Since May 2009, employment has increased by 2.9 per cent or 186,100 net new jobs. As of October, Ontario has regained 75 per cent of the jobs lost during the global recession.
Since May 2009, job growth in Ontario has been stronger than in most provinces, and significantly above that of the United States as a whole and most U.S. states.
Sustained moderate growth is expected for the Ontario economy. This outlook is based on continued growth in Ontario export markets and increasing demand for consumer goods and services as well as housing. Lower taxes, as a result of Ontario's Tax Plan for Jobs and Growth, will encourage business investment and create jobs.
The Ministry of Finance is assuming real GDP growth of 3.2 per cent in 2010, 2.2 per cent in 2011, 2.5 per cent in 2012 and 2.7 per cent in 2013. For prudent planning purposes, these projections are below the average of private-sector forecasts for Ontario economic growth.
|Real GDP Growth||2.0||(0.9)||(3.6)||3.2||2.2||2.5||2.7|
|Nominal GDP Growth||4.2||0.1||(1.1)||5.6||4.1||4.5||4.6|
- p = Ministry of Finance planning projection.
- Sources: Statistics Canada and Ontario Ministry of Finance.
Employment is projected to increase by 1.7 per cent in 2010, up from the 1.1 per cent projected in the 2010 Budget. The unemployment rate is projected to average 8.8 per cent in 2010, down from 9.0 per cent in 2009 as job creation outpaces the increase in the number of people looking for work. Job gains are expected to average 1.8 per cent annually over 2011 to 2013, resulting in 480,000 more jobs in 2013 than in 2009.
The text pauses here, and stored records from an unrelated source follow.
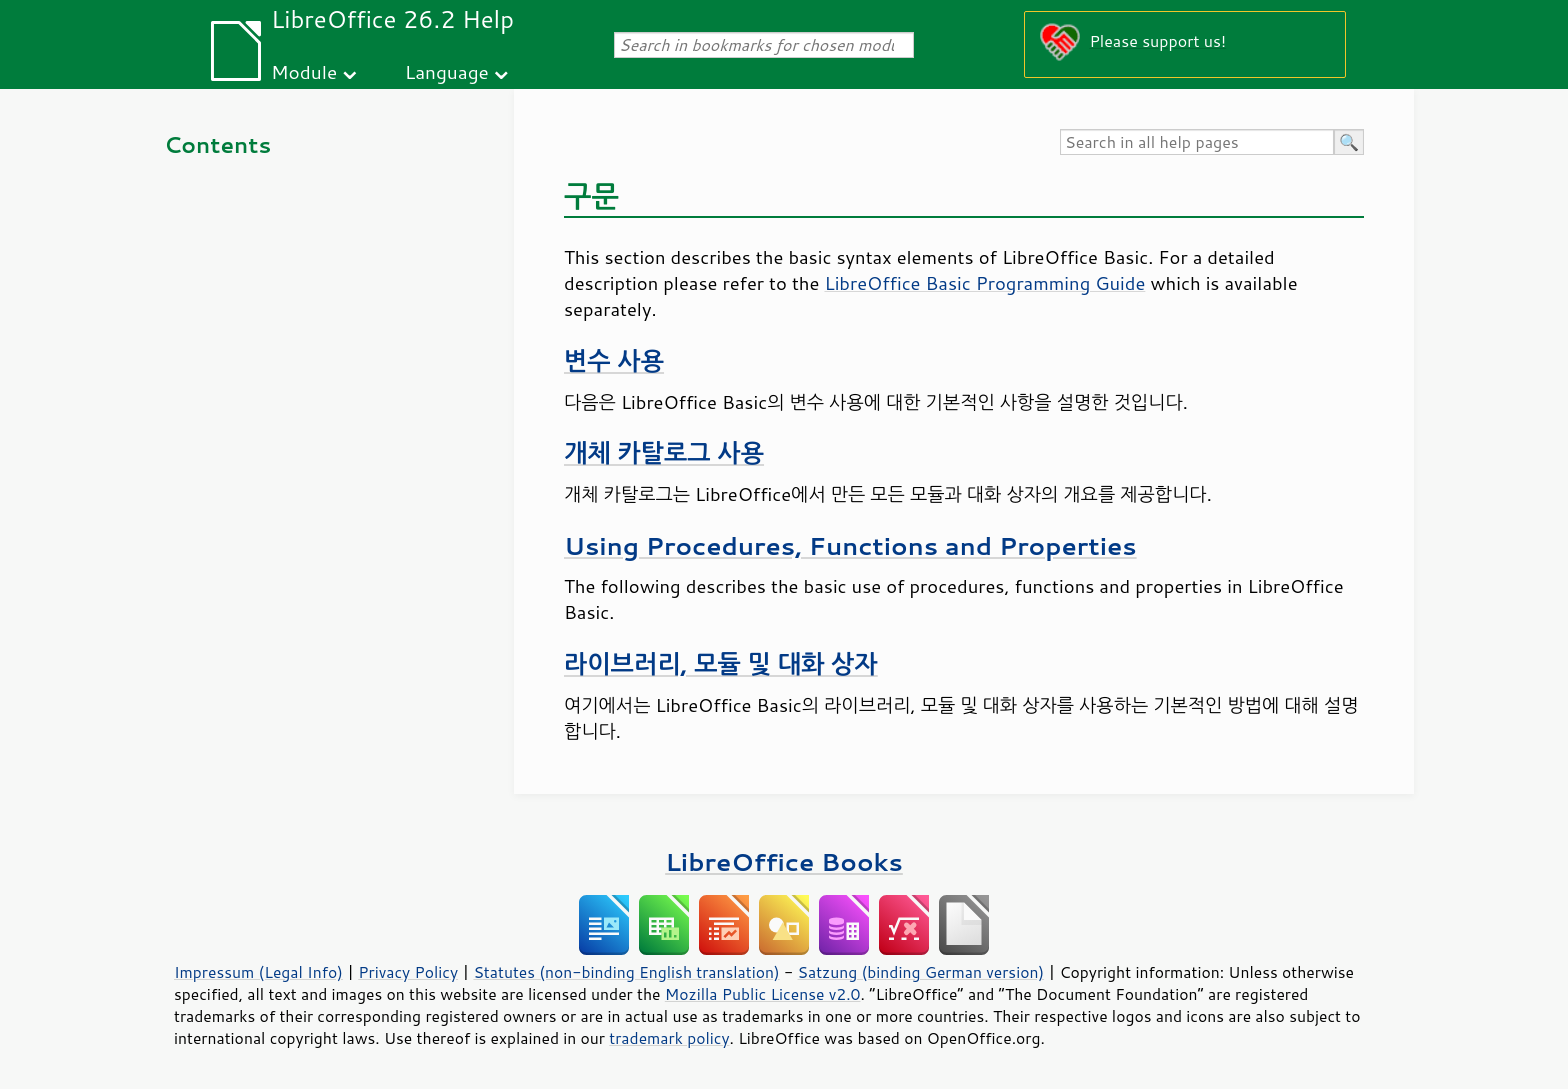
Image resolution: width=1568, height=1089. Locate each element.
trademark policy (669, 1038)
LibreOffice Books (784, 861)
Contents (217, 144)
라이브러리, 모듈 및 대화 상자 (721, 663)
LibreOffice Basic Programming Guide (984, 283)
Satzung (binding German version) (921, 972)
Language (447, 71)
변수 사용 (614, 360)
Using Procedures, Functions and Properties (850, 545)
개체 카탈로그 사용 (664, 452)
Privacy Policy (408, 972)
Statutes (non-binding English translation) (626, 972)
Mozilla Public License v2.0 (763, 994)
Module (304, 71)
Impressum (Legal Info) (258, 972)
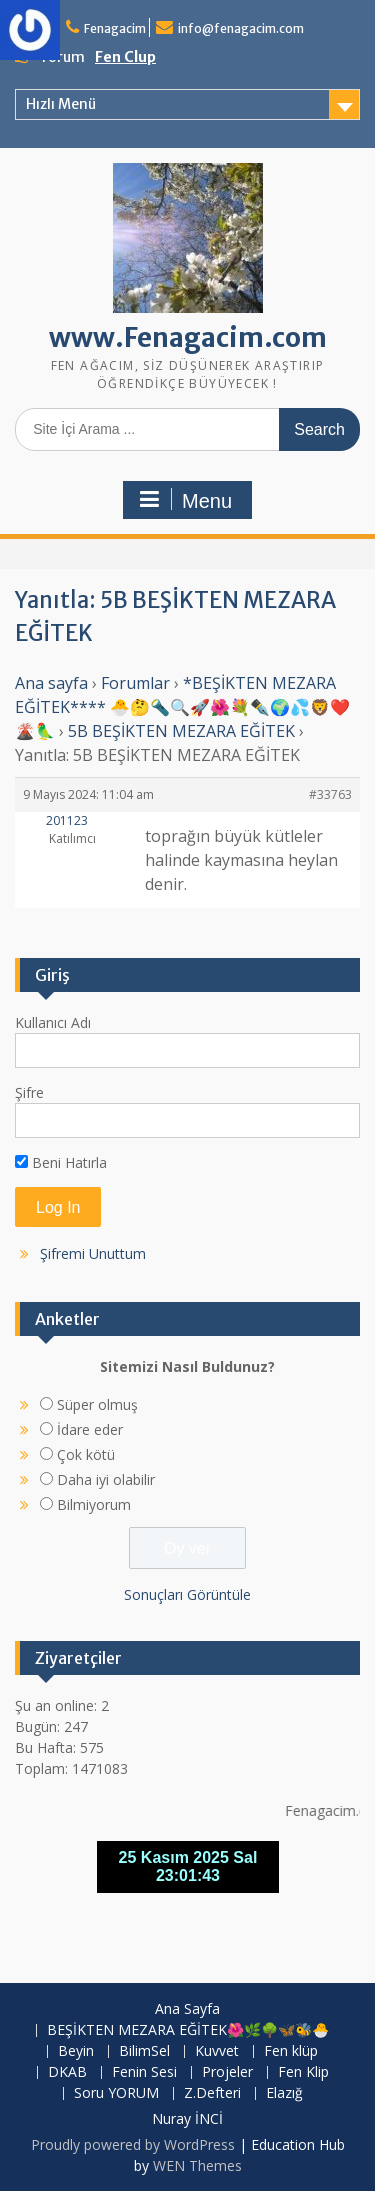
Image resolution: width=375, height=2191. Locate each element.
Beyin (76, 2051)
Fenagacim (115, 28)
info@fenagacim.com (241, 28)
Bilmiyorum (94, 1504)
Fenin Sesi (144, 2072)
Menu (185, 500)
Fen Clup (125, 57)
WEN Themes (197, 2165)
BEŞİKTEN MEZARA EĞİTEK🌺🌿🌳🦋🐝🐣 (188, 2030)
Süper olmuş (97, 1404)
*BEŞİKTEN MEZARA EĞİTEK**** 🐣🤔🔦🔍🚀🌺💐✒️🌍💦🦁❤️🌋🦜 (182, 707)
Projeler (227, 2072)
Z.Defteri (212, 2093)
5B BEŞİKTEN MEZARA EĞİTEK (181, 731)
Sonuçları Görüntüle (187, 1594)
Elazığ (284, 2093)
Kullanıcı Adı (53, 1022)
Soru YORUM (116, 2093)
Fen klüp (291, 2051)
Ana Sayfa (187, 2009)
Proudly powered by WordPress (133, 2144)
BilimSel (144, 2051)
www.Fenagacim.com (188, 337)
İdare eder (90, 1429)
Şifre (29, 1092)
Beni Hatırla (61, 1162)
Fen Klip (303, 2072)
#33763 (330, 794)
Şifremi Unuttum (93, 1253)
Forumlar (135, 683)
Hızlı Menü (61, 104)
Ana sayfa (51, 683)
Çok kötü (86, 1454)
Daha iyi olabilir (106, 1479)
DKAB (67, 2072)
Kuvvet (217, 2051)
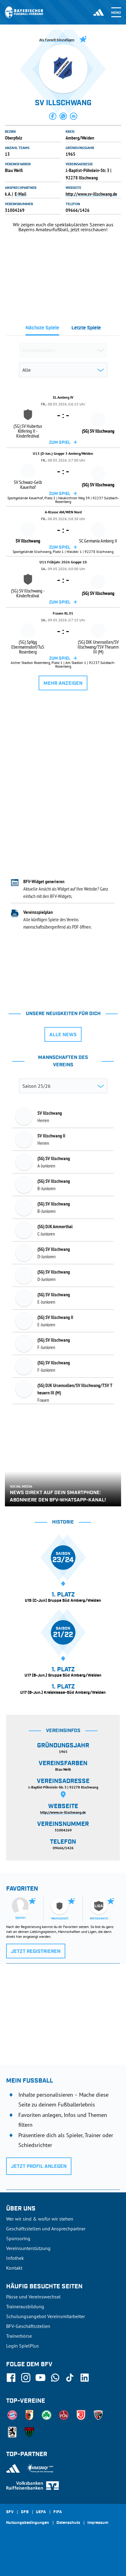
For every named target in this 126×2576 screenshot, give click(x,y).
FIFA (57, 2512)
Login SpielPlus (22, 2346)
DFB (25, 2512)
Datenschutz (68, 2522)
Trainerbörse (19, 2336)
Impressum (97, 2522)
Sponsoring (18, 2238)
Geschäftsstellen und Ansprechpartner (46, 2228)
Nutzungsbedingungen (27, 2522)
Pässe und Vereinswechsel (33, 2297)
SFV (9, 2512)
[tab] (42, 329)
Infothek (15, 2258)
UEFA (41, 2512)
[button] (53, 116)
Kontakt (14, 2268)
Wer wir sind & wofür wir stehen (39, 2219)
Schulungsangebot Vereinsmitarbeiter (45, 2316)
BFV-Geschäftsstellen (28, 2326)
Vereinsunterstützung (28, 2248)
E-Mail (20, 194)
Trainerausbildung (25, 2306)
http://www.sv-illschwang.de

Ontario's Consumer Price Index (CPI) inflation rate is expected to average 2.3 per cent in 2010, following a 0.4 per cent increase in 2009. Private-sector economists expect Ontario's CPI inflation rate to be 2.1 per cent in 2011. In 2012 and 2013, it is projected to average 2.0 per cent annually, the mid-point of the Bank of Canada's target range of one to three per cent.